Incident Response, SIEM, Threat Management

Why operation-centric security returns the high ground to the defenders

Today’s columnist, Lior Div of Cybereason, theorizes that the attackers in the SolarWinds hack took advantage of the industry’s alert-centric approach. The attackers lurked for months, but disparate systems flooded organizations with logs they could not analyze. Div says we need an operation-centric approach that frees up resources via automation a...

In today’s threat landscape, targeted attacks are increasingly taking aim at multiple users and devices simultaneously as well as leveraging a wider range of tactics, techniques, and procedures. As defenders, we’re often forced to work in silos because of our dependence on an ever-growing array of tools that focus only on the assets they are designed to protect.

That means there’s often one solution for preventing attacks on the endpoint, another for ensuring cloud workloads are locked down, yet another for protecting mobile devices in the field, and yet another for identity and access control. This forces security teams to look at attacker operations as individual, isolated events because it’s impossible to track activity across multiple devices, platforms and users at the same time.

Case in point with the recent SolarWinds supply chain attacks: The threat actors appear to have been active for several months on multiple systems at numerous organizations, providing more than enough evidence to reveal their activity as they were carrying out detectable activity, but that activity was likely indiscernible amid the noise from the endless stream of uncorrelated alerts. The indicators required to detect the attacks were there, but the context necessary to connect the dots to reveal the full picture of the malicious operations was not.

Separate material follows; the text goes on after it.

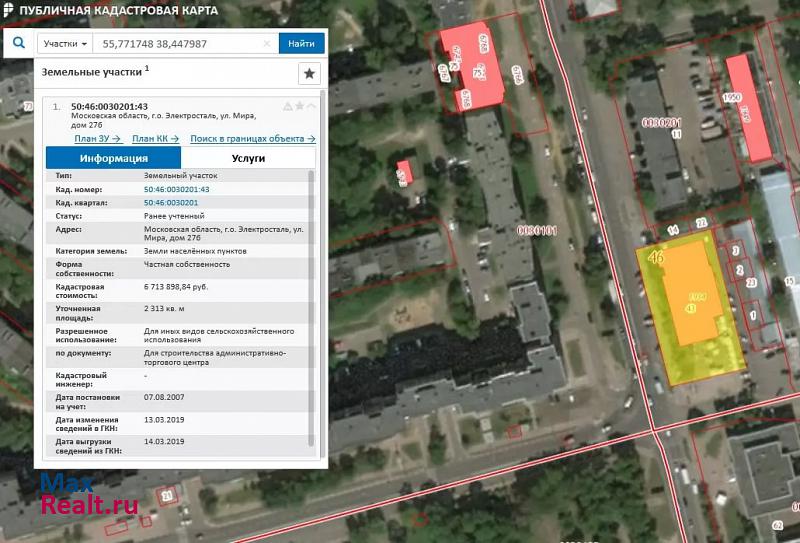Clear the search field with the X icon

pos(267,44)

The inefficiency of alert-centric security

To make the defender’s work even more difficult, the traditional security products we use are hopelessly alert-centric, generating huge volumes of seemingly unconnected event notifications that lack context and require a great deal of investigation to understand how they are related, even when they are all part of the same attack.

This inefficiency-by-design requires intense manual analyst intervention for nearly every individual event, which significantly increases the likelihood for human error and severely limits the ability for organizations to secure at scale. Analyzing multiple individual events makes it hard to see the forest for the trees. Without a complete remediation, responding to part of an attack only serves to slow the adversary down, it does not actually end the attack.

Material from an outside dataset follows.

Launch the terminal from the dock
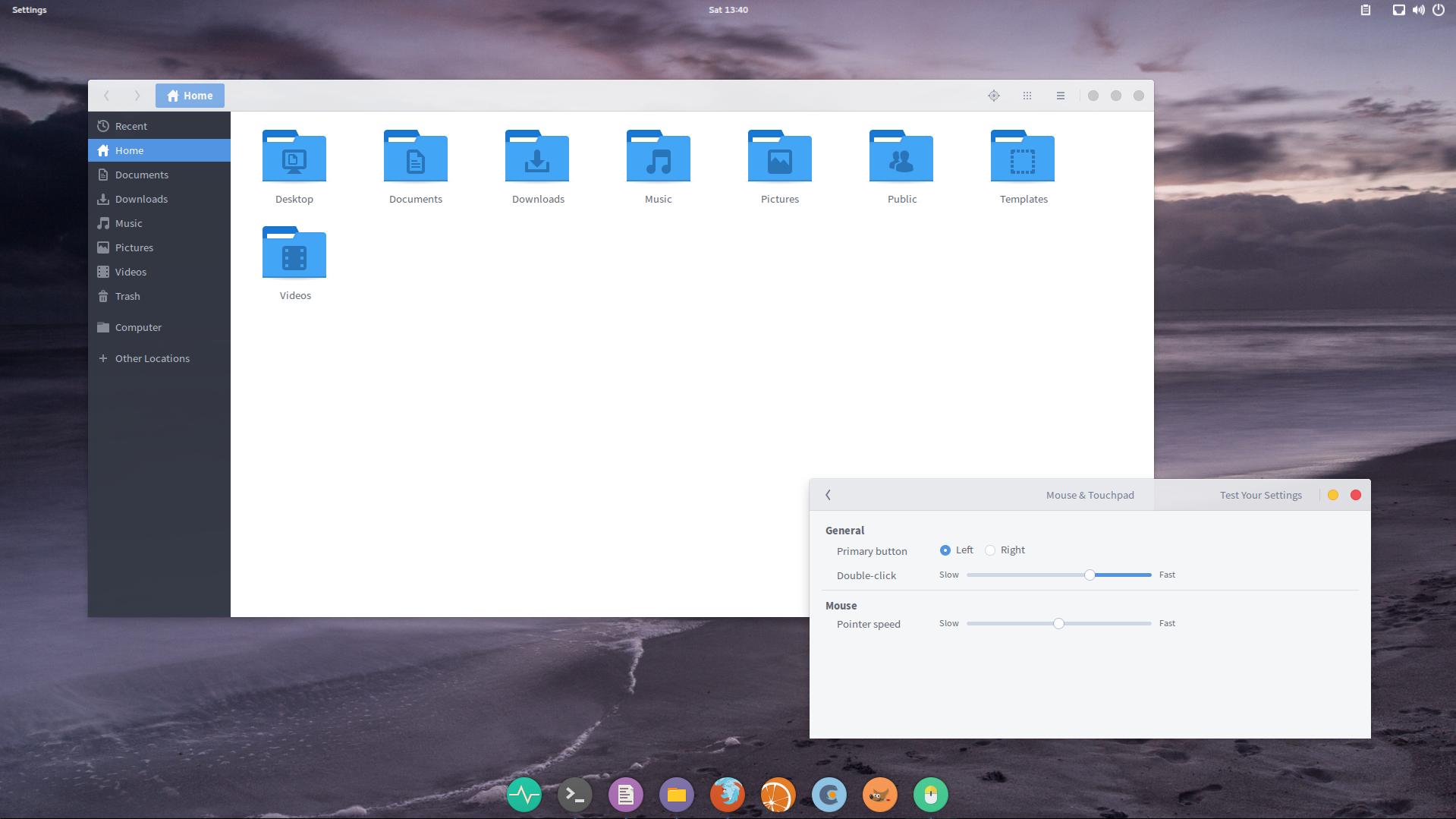The image size is (1456, 819). [575, 795]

An alert-centric, siloed approach to securing complicated network infrastructures leaves attackers more than enough opportunity to remain hidden in a network’s seams, and it makes detecting, tracking and eliminating complex attacks all but impossible. That’s why companies keep spending more on security every year, yet nothing ever seems more secure.

The shift to an operation-centric approach

From a defender’s point of view, we can never win our daily battles by spending our time chasing uncorrelated alerts. To truly stay effective, we must quickly identify, and respond to malicious operations with surgical precision, finding a path forward by actually future-proofing tomorrow’s enterprise.

We need to detect earlier and remediate faster; think, adapt, and act more swiftly than attackers can adjust their tactics; and have the confidence as defenders that we can always identify, intercept and eliminate emerging threats in a matter of minutes rather than days or weeks.

An operation-centric approach to security lets defenders instantly visualize the whole of a malicious operation from root cause to every affected endpoint in real-time through multi-stage visualizations that deliver all of the details of an attack across all devices and all users immediately. This gives analysts the power to identify and understand attacks as they occur, in turn reducing dwell time and the risk an attack will become a breach.

Additionally, an operation-centric approach gives security teams the option to automate a good portion of the necessary response options to reduce the mean time to remediation. When security teams do this, organizations are not just more secure, they can also shift critical resources from alert response towards strategic, time-saving security initiatives.

The quality of the company’s security also depends not just on the quality of the intelligence, but whether the team has actionable intelligence. If the security tools filter out key indicators of an attack, the attackers will undoubtedly figure out how to exploit those gaps. Traditional products limit or remove valuable data because they simply can’t handle processing it, storing it, and then making it accessible on- the-fly during an investigation. An operation-centric approach requires that the team can collect and process all of the relevant attack data and remain accessible in real-time.

The path towards future-ready security

Organizations that take an operation-centric approach have much to gain. They can  reduce detection and remediation periods, free-up valuable resources they can apply to other security initiatives, and produce significant improvements in overall efficiency for the security program.

Operation-centric security also breaks down the threat intelligence silos, reverses the attacker advantage, and returns the high ground to the defenders by extending detection and response capabilities across the endpoint, the enterprise, to the entire network. This makes the task of understanding the full attack story behind any incident significantly easier, and it’s ultimately the path forward for organizations that want to ensure their security programs are future-ready.